Microsoft’s Surface Mini: Will it run Windows 8, or Windows Phone 8?

Posted on : 2:00 π.μ. | Posted by : My Blogger Tricks


In an interesting conversation at the Goldman Sachs Technology and Internet Conference yesterday, Microsoft’s CFO Peter Klein indicated that a Surface Mini might be waiting in the offing. There’s no indication of what size the Surface Mini might be, but it’s fairly safe to assume that it would be a 7-inch tablet that goes head-to-head against the Nexus 7, Kindle Fire, and iPad Mini.
Speaking at the Goldman Sachs conference, Klein hammered home the fact that Microsoft — at long last — is capable of extending the Windows (Metro) experience to almost every form factor. “The notion of flexibility and scalability of the operating system is intrinsic to our strategy,” he says. On smaller devices, Microsoft has Windows Phone 8, and for everything else there’s Windows 8, Windows Server 8 and Windows Embedded 8. With the same kernel in both WP8 and Windows 8, and app cross-compatibility, it is in theory quite easy for Microsoft to create an almost-seamless ecosystem that spans the gamut from 4- to 40-inch displays.

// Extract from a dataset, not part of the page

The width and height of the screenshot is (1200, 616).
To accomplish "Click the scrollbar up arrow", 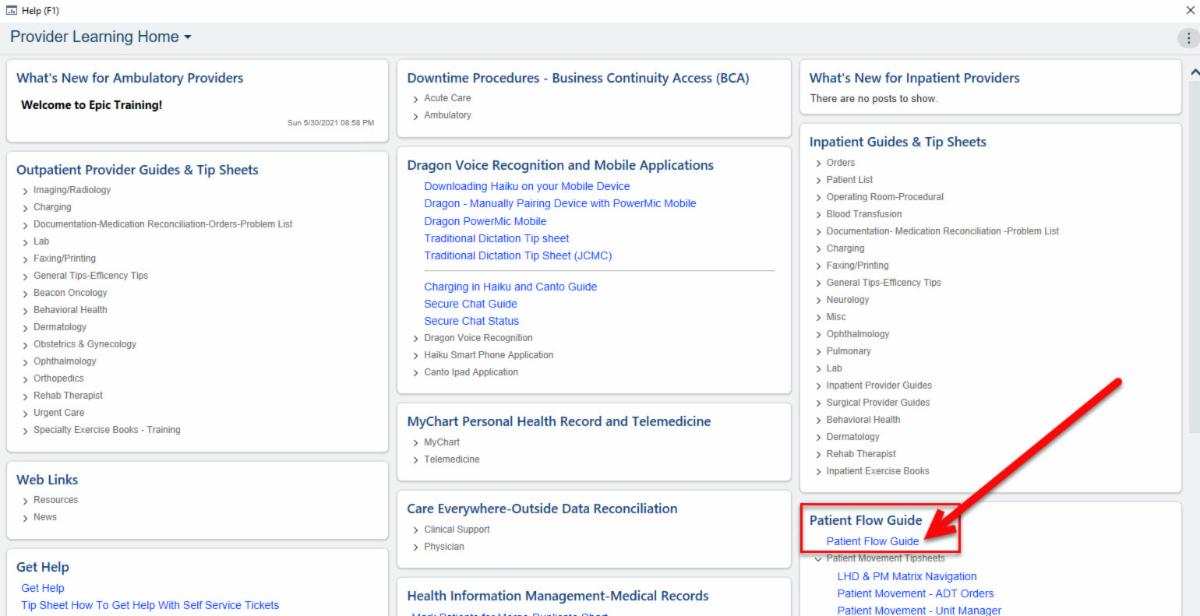I will click(1191, 71).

The question on my mind, though, is which operating system would power the Surface Mini. At seven or eight inches, the Surface Mini would find itself in an uncomfortable chasm between Microsoft’s two OSes. You see, despite having the same kernel and roughly the same Metro interface, Windows 8 and WP8 are rather different beasts. WP8 is designed almost exclusively for portrait use, while Windows 8′s Metro Start screen is only really usable in landscape orientation. Neither OS deals very well with repeated reorientation, which is exactly what most users do with 7-inch tablets (from reading, to gaming, to checking email, to watching a movie).

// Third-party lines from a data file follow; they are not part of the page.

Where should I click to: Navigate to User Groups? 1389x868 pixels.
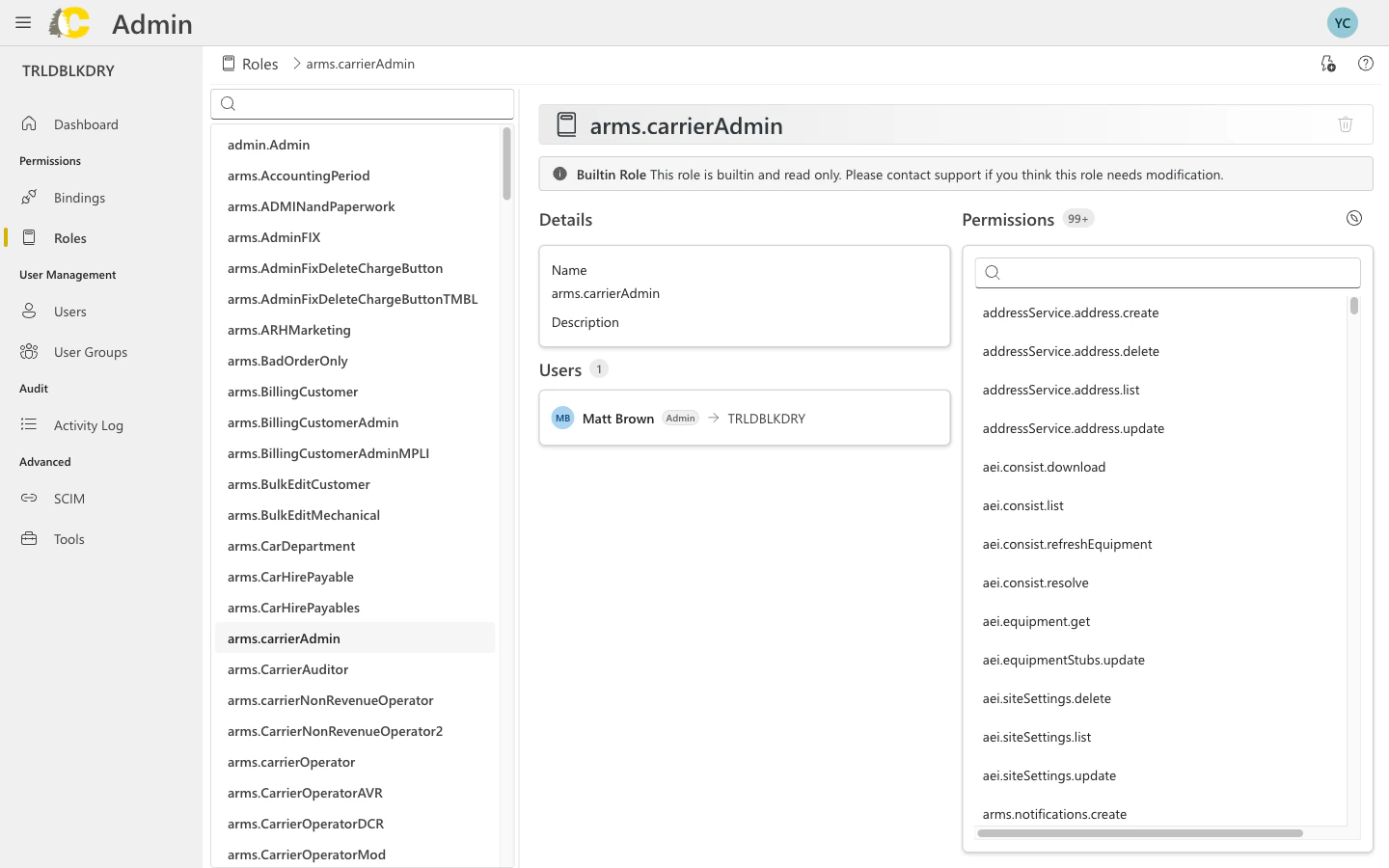click(93, 351)
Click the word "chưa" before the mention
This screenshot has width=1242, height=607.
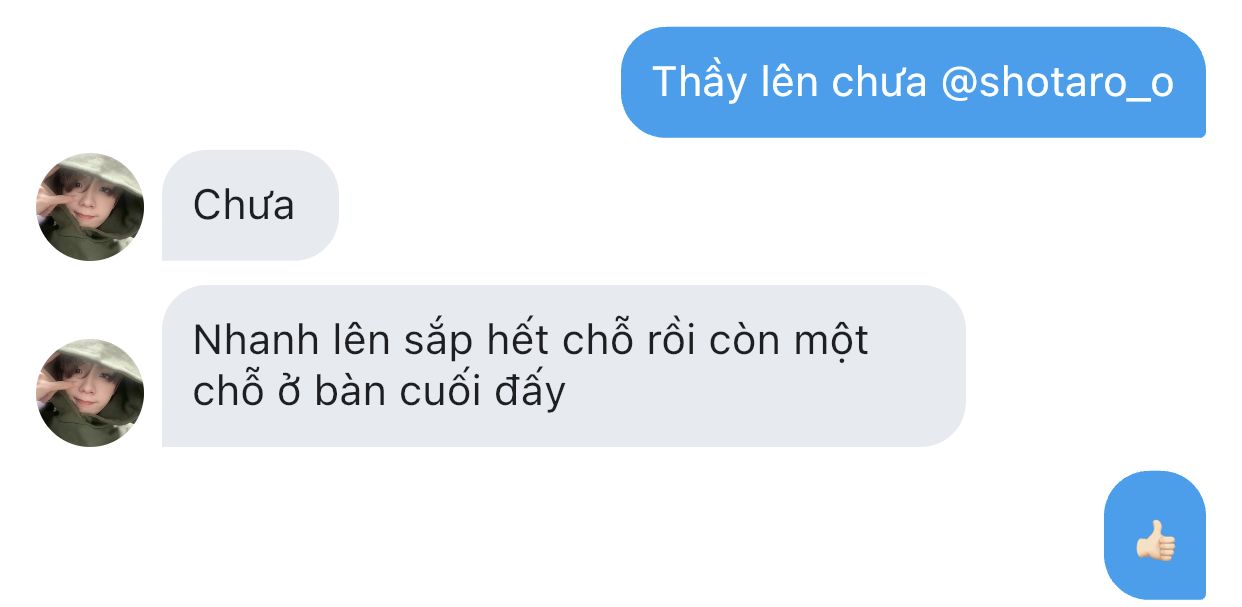tap(879, 84)
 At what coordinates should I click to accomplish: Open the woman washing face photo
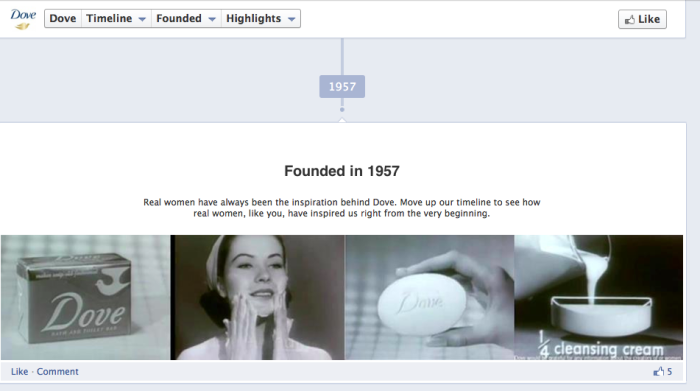258,297
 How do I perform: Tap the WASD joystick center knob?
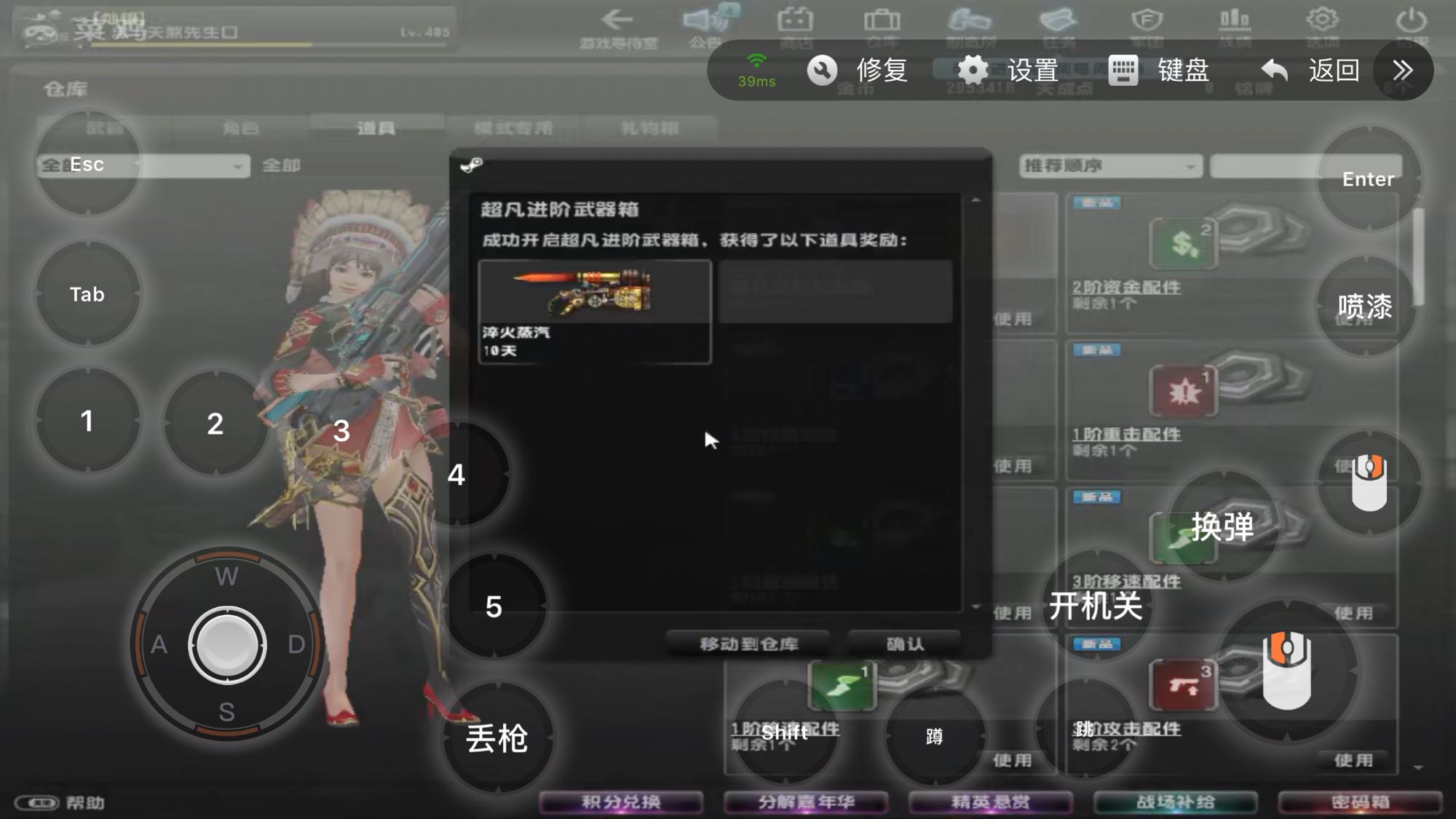pos(227,644)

Inside the Surface Pro [Image credit: iFixit]This isn’t to say that Microsoft couldn’t tweak one of its OSes to work on a 7-inch device, though — and in all likelihood, I think Microsoft would choose Windows 8 or Windows RT for its Surface Mini. With better support for higher resolutions, media playback, and wireless connectivity, Windows 8 is a better choice. Windows Phone 8′s chief advantage is a lighter processor and memory footprint, which would increase battery life — but Windows RT, backed by the same ARM SoCs as WP8, has also proven itself of all-day battery life. WP8 also has more apps than Windows 8/RT, but many of them will need to be reworked for high-resolution displays and landscape orientation. (See: Windows 8 smartphones and Windows Phone 8 tablets.)

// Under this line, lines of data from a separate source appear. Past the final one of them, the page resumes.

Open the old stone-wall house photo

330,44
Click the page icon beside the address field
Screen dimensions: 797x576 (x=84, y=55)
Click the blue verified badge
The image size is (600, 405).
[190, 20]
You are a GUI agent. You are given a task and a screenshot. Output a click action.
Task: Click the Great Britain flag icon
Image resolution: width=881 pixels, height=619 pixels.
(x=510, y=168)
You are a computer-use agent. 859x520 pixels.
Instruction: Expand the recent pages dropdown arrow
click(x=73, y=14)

Ultimately, as Klein puts it, “We can have the same core code base driving form factors from four inches all the way up to 27-inch ones and everything in between, so I think we are well set up to respond to demand as we see it.” This isn’t quite a confirmation that the Surface Mini (or Surface Maxi?) is in development, but Amazon, Google, and Apple have all proven that the demand is obviously there. For what it’s worth, Microsoft has already signaled that the Surface RT and Pro tablets are just the beginning of a big foray into the world of consumer electronics. Let us not forget what Ballmer famously said in an interview with CRN back in July 2012, too: “We are not going to let annyyyyyyyyyyyyy piece of this [go uncontested to Apple]. Not the consumer cloud. Not hardware/software innovation. We are not leaving any of that to Apple by itself. Not going to happen! Not on our watch!”
Basically, a Surface Mini is guaranteed — it’s just a matter of when.